AIM OF THE TASK: Write down every entry once more, exactly as it reads.

DATASET RECORDS:
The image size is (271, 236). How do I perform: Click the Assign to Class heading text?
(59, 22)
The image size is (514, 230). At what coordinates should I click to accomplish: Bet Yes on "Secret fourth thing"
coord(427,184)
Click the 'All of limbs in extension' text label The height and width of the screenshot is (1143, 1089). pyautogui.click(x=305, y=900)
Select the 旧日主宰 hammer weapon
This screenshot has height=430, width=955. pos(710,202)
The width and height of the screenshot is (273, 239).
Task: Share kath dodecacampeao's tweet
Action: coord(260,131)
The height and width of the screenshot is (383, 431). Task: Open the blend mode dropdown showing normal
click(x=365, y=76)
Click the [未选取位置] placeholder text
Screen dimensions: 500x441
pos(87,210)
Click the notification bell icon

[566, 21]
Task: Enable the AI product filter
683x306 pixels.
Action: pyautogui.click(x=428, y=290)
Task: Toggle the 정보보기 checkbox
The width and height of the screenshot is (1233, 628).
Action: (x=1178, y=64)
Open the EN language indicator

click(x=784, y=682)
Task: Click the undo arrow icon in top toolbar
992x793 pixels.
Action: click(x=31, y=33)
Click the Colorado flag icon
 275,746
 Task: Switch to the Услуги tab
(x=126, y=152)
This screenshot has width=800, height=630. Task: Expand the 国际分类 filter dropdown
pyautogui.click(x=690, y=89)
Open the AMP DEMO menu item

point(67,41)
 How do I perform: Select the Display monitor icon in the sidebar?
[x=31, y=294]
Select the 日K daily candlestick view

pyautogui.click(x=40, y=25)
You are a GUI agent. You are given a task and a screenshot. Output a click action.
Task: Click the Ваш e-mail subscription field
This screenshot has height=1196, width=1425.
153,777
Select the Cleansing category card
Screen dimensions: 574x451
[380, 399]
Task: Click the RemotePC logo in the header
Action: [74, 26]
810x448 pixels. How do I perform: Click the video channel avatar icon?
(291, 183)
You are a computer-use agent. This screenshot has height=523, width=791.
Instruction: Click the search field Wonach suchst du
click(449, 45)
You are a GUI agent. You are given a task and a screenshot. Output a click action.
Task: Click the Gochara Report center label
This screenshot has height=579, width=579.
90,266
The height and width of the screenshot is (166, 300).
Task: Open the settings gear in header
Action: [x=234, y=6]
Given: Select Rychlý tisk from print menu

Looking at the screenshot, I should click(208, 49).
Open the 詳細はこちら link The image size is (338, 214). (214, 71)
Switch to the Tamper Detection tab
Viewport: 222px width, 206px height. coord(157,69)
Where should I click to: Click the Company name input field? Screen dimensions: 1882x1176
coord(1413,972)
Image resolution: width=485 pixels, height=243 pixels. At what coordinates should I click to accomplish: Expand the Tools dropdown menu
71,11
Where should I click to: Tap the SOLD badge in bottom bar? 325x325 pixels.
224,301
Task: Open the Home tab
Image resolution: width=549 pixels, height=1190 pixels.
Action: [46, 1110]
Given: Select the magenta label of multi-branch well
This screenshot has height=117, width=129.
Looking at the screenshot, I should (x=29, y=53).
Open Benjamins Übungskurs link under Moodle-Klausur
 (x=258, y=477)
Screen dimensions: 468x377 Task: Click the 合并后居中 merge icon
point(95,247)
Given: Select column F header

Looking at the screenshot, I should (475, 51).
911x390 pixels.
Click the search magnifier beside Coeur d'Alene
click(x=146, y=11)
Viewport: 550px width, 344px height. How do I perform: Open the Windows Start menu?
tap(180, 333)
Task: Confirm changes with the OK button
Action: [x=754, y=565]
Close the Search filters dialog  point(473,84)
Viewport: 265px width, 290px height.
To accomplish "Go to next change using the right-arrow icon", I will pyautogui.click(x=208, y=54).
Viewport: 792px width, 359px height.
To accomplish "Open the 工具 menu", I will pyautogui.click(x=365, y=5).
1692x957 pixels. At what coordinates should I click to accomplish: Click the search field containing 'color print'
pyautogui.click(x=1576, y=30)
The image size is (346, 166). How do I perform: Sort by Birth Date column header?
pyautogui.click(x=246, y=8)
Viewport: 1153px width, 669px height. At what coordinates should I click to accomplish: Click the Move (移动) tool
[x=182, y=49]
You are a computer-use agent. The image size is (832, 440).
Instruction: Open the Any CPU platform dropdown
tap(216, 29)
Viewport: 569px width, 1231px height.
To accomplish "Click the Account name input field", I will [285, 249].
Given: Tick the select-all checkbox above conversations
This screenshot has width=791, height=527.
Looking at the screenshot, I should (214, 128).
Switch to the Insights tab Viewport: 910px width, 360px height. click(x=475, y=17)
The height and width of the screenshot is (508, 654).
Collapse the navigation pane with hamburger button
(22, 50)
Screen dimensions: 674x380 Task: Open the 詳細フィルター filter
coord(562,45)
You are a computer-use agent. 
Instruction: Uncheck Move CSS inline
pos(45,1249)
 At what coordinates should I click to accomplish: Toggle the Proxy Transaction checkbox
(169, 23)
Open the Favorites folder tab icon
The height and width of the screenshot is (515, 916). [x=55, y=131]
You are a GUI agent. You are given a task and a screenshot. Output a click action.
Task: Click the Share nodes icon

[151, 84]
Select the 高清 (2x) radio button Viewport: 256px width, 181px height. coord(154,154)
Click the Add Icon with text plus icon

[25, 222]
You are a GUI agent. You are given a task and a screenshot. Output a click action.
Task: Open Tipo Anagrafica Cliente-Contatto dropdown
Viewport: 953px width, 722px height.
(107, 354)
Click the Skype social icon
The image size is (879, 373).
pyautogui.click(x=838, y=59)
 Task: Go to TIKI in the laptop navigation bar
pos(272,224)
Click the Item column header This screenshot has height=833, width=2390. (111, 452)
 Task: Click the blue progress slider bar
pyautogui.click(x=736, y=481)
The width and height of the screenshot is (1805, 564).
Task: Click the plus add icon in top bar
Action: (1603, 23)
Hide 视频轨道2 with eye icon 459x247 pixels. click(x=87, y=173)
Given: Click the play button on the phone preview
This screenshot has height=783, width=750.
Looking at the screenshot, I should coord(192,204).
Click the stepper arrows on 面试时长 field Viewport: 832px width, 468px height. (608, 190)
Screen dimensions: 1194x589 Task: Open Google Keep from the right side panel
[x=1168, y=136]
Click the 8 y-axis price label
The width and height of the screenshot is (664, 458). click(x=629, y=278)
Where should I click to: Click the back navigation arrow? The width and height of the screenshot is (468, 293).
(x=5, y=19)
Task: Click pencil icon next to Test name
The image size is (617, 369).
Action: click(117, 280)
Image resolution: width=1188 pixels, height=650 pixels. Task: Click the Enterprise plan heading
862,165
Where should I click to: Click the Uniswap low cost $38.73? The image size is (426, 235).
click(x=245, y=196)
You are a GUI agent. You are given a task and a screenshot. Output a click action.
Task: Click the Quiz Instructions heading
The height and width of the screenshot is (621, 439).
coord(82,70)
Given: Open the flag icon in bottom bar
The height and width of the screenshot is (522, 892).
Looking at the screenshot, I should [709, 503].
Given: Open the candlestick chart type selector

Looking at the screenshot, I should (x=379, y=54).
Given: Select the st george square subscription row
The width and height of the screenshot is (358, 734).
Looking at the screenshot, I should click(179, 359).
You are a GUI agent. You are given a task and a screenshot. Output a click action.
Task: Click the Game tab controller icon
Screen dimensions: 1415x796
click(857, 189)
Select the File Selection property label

RESPONSE AREA:
The image size is (271, 236). How do I perform: Click the Assign to Class heading text?
(59, 22)
The image size is (514, 230). At what coordinates should I click to accomplish: Bet Yes on "Secret fourth thing"
coord(427,184)
Click the 'All of limbs in extension' text label The height and width of the screenshot is (1143, 1089). pyautogui.click(x=305, y=900)
Select the 旧日主宰 hammer weapon
This screenshot has height=430, width=955. pos(710,202)
The width and height of the screenshot is (273, 239).
Task: Share kath dodecacampeao's tweet
Action: coord(260,131)
The height and width of the screenshot is (383, 431). Task: Open the blend mode dropdown showing normal
click(x=365, y=76)
Click the [未选取位置] placeholder text
Screen dimensions: 500x441
pos(87,210)
Click the notification bell icon

[566, 21]
Task: Enable the AI product filter
683x306 pixels.
Action: pyautogui.click(x=428, y=290)
Task: Toggle the 정보보기 checkbox
The width and height of the screenshot is (1233, 628).
Action: (x=1178, y=64)
Open the EN language indicator

click(x=784, y=682)
Task: Click the undo arrow icon in top toolbar
992x793 pixels.
Action: click(x=31, y=33)
Click the Colorado flag icon
 275,746
 Task: Switch to the Услуги tab
(x=126, y=152)
This screenshot has width=800, height=630. Task: Expand the 国际分类 filter dropdown
pyautogui.click(x=690, y=89)
Open the AMP DEMO menu item

point(67,41)
 How do I perform: Select the Display monitor icon in the sidebar?
[x=31, y=294]
Select the 日K daily candlestick view

pyautogui.click(x=40, y=25)
You are a GUI agent. You are given a task and a screenshot. Output a click action.
Task: Click the Ваш e-mail subscription field
This screenshot has height=1196, width=1425.
153,777
Select the Cleansing category card
Screen dimensions: 574x451
[380, 399]
Task: Click the RemotePC logo in the header
Action: [74, 26]
810x448 pixels. How do I perform: Click the video channel avatar icon?
(291, 183)
You are a computer-use agent. This screenshot has height=523, width=791.
Instruction: Click the search field Wonach suchst du
click(449, 45)
You are a GUI agent. You are given a task and a screenshot. Output a click action.
Task: Click the Gochara Report center label
This screenshot has height=579, width=579.
90,266
The height and width of the screenshot is (166, 300).
Task: Open the settings gear in header
Action: [x=234, y=6]
Given: Select Rychlý tisk from print menu

Looking at the screenshot, I should click(208, 49).
Open the 詳細はこちら link The image size is (338, 214). (214, 71)
Switch to the Tamper Detection tab
Viewport: 222px width, 206px height. coord(157,69)
Where should I click to: Click the Company name input field? Screen dimensions: 1882x1176
coord(1413,972)
Image resolution: width=485 pixels, height=243 pixels. At what coordinates should I click to accomplish: Expand the Tools dropdown menu
71,11
Where should I click to: Tap the SOLD badge in bottom bar? 325x325 pixels.
224,301
Task: Open the Home tab
Image resolution: width=549 pixels, height=1190 pixels.
Action: [46, 1110]
Given: Select the magenta label of multi-branch well
This screenshot has height=117, width=129.
Looking at the screenshot, I should (x=29, y=53).
Open Benjamins Übungskurs link under Moodle-Klausur
 (x=258, y=477)
Screen dimensions: 468x377 Task: Click the 合并后居中 merge icon
point(95,247)
Given: Select column F header

Looking at the screenshot, I should (475, 51).
911x390 pixels.
Click the search magnifier beside Coeur d'Alene
click(x=146, y=11)
Viewport: 550px width, 344px height. How do I perform: Open the Windows Start menu?
tap(180, 333)
Task: Confirm changes with the OK button
Action: [x=754, y=565]
Close the Search filters dialog  point(473,84)
Viewport: 265px width, 290px height.
To accomplish "Go to next change using the right-arrow icon", I will pyautogui.click(x=208, y=54).
Viewport: 792px width, 359px height.
To accomplish "Open the 工具 menu", I will pyautogui.click(x=365, y=5).
1692x957 pixels. At what coordinates should I click to accomplish: Click the search field containing 'color print'
pyautogui.click(x=1576, y=30)
The image size is (346, 166). How do I perform: Sort by Birth Date column header?
pyautogui.click(x=246, y=8)
Viewport: 1153px width, 669px height. At what coordinates should I click to accomplish: Click the Move (移动) tool
[x=182, y=49]
You are a computer-use agent. The image size is (832, 440).
Instruction: Open the Any CPU platform dropdown
tap(216, 29)
Viewport: 569px width, 1231px height.
To accomplish "Click the Account name input field", I will [285, 249].
Given: Tick the select-all checkbox above conversations
This screenshot has width=791, height=527.
Looking at the screenshot, I should (214, 128).
Switch to the Insights tab Viewport: 910px width, 360px height. click(x=475, y=17)
The height and width of the screenshot is (508, 654).
Collapse the navigation pane with hamburger button
(22, 50)
Screen dimensions: 674x380 Task: Open the 詳細フィルター filter
coord(562,45)
You are a computer-use agent. 
Instruction: Uncheck Move CSS inline
pos(45,1249)
 At what coordinates should I click to accomplish: Toggle the Proxy Transaction checkbox
(169, 23)
Open the Favorites folder tab icon
The height and width of the screenshot is (515, 916). [x=55, y=131]
You are a GUI agent. You are given a task and a screenshot. Output a click action.
Task: Click the Share nodes icon

[151, 84]
Select the 高清 (2x) radio button Viewport: 256px width, 181px height. coord(154,154)
Click the Add Icon with text plus icon

[25, 222]
You are a GUI agent. You are given a task and a screenshot. Output a click action.
Task: Open Tipo Anagrafica Cliente-Contatto dropdown
Viewport: 953px width, 722px height.
(107, 354)
Click the Skype social icon
The image size is (879, 373).
pyautogui.click(x=838, y=59)
 Task: Go to TIKI in the laptop navigation bar
pos(272,224)
Click the Item column header This screenshot has height=833, width=2390. (111, 452)
 Task: Click the blue progress slider bar
pyautogui.click(x=736, y=481)
The width and height of the screenshot is (1805, 564).
Task: Click the plus add icon in top bar
Action: (1603, 23)
Hide 视频轨道2 with eye icon 459x247 pixels. click(x=87, y=173)
Given: Click the play button on the phone preview
This screenshot has height=783, width=750.
Looking at the screenshot, I should coord(192,204).
Click the stepper arrows on 面试时长 field Viewport: 832px width, 468px height. (608, 190)
Screen dimensions: 1194x589 Task: Open Google Keep from the right side panel
[x=1168, y=136]
Click the 8 y-axis price label
The width and height of the screenshot is (664, 458). click(x=629, y=278)
Where should I click to: Click the back navigation arrow? The width and height of the screenshot is (468, 293).
(x=5, y=19)
Task: Click pencil icon next to Test name
The image size is (617, 369).
Action: click(117, 280)
Image resolution: width=1188 pixels, height=650 pixels. Task: Click the Enterprise plan heading
862,165
Where should I click to: Click the Uniswap low cost $38.73? The image size is (426, 235).
click(x=245, y=196)
You are a GUI agent. You are given a task and a screenshot. Output a click action.
Task: Click the Quiz Instructions heading
The height and width of the screenshot is (621, 439).
coord(82,70)
Given: Open the flag icon in bottom bar
The height and width of the screenshot is (522, 892).
Looking at the screenshot, I should [709, 503].
Given: Open the candlestick chart type selector

Looking at the screenshot, I should (x=379, y=54).
Given: Select the st george square subscription row
The width and height of the screenshot is (358, 734).
Looking at the screenshot, I should click(179, 359).
You are a GUI agent. You are given a task and a screenshot. Output a click action.
Task: Click the Game tab controller icon
Screen dimensions: 1415x796
click(857, 189)
Select the File Selection property label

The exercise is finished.